• **GIVEN INSTRUCTION 1**:
Answer these questions about the text on London commuter villages:
(a) How many locations in the London commuter belt did Savills analyze?
(b) What does an average semi cost in West Horndon?
(c) How far is Foxton from Cambridge?

################

Country charm: Londoners are choosing to leave behind commuter towns, instead opting for homes in surrounding villages with good links to the capital

Londoners are turning their backs on established commuter towns in favour of their satellite villages. Prices are surging in these emerging hotspots thanks to their good looks and facilities, coupled with their closeness to a town centre.

Analysis by Savills of the price performance of 300 locations within the London commuter belt reveals that the four top-performing areas all offer value for money, plus proximity to the excellent amenities of a major commuter hub and its good links to the capital.

Well-rated schools, open countryside and a buzzing village community all add to the appeal.

West Horndon, Essex

This gorgeous spot tops today’s poll. The village is eight miles from the shops and restaurants of Basildon, but is a whole lot more charming. An average semi costs £389,000, up a resounding 65 per cent in the last five years. Commuters can be at Fenchurch Street in just over half an hour, and an annual season ticket costs £3,384.

Other top performers include Denham, in South Buckinghamshire, which sits three miles from affluent Gerrards Cross; Theale, in West Berkshire, four-and-a-half miles from Reading, and Foxton, Cambridgeshire, seven-and-a-half miles from Cambridge itself.

Robert Bushell, assistant manager of Beresfords estate agents, says great commuter links are the key to West Horndon’s appeal. “It is an ideal place to live offering good schools, shops and a lovely local pub,” he added.

################

• **GIVEN INSTRUCTION 2**: Can you retype the rows from the line containing "Open the Compare dropdown arrow" down to the end of the rows, including both of those lines?

• **Rows on where items appear**:
################

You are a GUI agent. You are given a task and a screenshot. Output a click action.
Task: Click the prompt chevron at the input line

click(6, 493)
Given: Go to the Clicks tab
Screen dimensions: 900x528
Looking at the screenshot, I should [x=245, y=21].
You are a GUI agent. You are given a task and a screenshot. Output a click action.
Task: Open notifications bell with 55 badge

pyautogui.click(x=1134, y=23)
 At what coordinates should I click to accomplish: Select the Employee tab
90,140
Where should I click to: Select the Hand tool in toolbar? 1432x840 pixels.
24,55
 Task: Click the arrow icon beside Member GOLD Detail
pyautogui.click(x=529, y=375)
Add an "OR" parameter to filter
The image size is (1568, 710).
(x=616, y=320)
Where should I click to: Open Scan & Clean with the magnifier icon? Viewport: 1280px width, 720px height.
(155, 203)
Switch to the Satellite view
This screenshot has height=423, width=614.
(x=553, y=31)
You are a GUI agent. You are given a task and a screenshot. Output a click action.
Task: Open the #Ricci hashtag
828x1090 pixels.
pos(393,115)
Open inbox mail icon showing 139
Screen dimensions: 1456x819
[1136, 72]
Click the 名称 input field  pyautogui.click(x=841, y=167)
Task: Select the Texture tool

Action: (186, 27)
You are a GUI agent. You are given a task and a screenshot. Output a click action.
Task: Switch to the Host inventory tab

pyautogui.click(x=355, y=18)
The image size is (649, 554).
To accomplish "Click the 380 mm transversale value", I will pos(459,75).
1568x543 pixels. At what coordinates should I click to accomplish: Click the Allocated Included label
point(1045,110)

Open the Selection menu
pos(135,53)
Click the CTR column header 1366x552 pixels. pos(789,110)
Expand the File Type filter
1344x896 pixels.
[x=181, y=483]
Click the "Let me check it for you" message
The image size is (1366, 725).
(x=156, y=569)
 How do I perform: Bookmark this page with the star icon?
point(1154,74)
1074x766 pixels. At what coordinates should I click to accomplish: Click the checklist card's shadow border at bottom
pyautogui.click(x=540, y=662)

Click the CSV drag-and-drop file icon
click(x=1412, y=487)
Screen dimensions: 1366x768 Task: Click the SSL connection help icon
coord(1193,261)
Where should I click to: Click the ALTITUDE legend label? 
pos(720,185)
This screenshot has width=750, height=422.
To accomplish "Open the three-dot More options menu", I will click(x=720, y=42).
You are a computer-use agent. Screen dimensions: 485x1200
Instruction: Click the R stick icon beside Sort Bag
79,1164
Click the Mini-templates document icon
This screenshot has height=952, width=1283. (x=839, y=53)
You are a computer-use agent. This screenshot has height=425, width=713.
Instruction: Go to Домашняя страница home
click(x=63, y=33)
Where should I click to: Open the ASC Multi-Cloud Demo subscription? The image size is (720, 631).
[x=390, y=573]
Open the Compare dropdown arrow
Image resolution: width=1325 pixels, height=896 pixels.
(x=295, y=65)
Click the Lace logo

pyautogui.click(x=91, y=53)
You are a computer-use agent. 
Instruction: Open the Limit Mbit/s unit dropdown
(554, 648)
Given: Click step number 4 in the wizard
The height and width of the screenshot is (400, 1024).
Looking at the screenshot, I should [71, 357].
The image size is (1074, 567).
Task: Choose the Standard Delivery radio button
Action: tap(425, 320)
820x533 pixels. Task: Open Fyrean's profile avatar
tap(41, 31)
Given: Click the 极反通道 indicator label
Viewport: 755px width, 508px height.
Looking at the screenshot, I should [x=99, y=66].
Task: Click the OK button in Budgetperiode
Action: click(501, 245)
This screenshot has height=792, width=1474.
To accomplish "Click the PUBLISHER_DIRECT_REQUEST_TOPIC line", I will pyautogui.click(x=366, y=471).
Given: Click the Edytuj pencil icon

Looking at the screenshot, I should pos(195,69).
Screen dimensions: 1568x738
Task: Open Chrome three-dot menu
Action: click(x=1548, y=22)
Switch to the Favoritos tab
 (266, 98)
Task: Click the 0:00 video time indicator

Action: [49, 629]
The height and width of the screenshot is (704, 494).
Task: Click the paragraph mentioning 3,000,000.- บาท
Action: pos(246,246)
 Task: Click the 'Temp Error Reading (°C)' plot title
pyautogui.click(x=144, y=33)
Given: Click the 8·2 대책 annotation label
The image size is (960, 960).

################

• **CORRECT RESULT 1**:
(a) 300
(b) £389,000
(c) Seven-and-a-half miles

• **CORRECT RESULT 2**:
Open the Compare dropdown arrow
Image resolution: width=1325 pixels, height=896 pixels.
(x=295, y=65)
Click the Lace logo

pyautogui.click(x=91, y=53)
You are a computer-use agent. 
Instruction: Open the Limit Mbit/s unit dropdown
(554, 648)
Given: Click step number 4 in the wizard
The height and width of the screenshot is (400, 1024).
Looking at the screenshot, I should [71, 357].
The image size is (1074, 567).
Task: Choose the Standard Delivery radio button
Action: tap(425, 320)
820x533 pixels. Task: Open Fyrean's profile avatar
tap(41, 31)
Given: Click the 极反通道 indicator label
Viewport: 755px width, 508px height.
Looking at the screenshot, I should [x=99, y=66].
Task: Click the OK button in Budgetperiode
Action: click(501, 245)
This screenshot has height=792, width=1474.
To accomplish "Click the PUBLISHER_DIRECT_REQUEST_TOPIC line", I will pyautogui.click(x=366, y=471).
Given: Click the Edytuj pencil icon

Looking at the screenshot, I should pos(195,69).
Screen dimensions: 1568x738
Task: Open Chrome three-dot menu
Action: click(x=1548, y=22)
Switch to the Favoritos tab
 (266, 98)
Task: Click the 0:00 video time indicator

Action: [49, 629]
The height and width of the screenshot is (704, 494).
Task: Click the paragraph mentioning 3,000,000.- บาท
Action: pos(246,246)
 Task: Click the 'Temp Error Reading (°C)' plot title
pyautogui.click(x=144, y=33)
Given: Click the 8·2 대책 annotation label
The image size is (960, 960).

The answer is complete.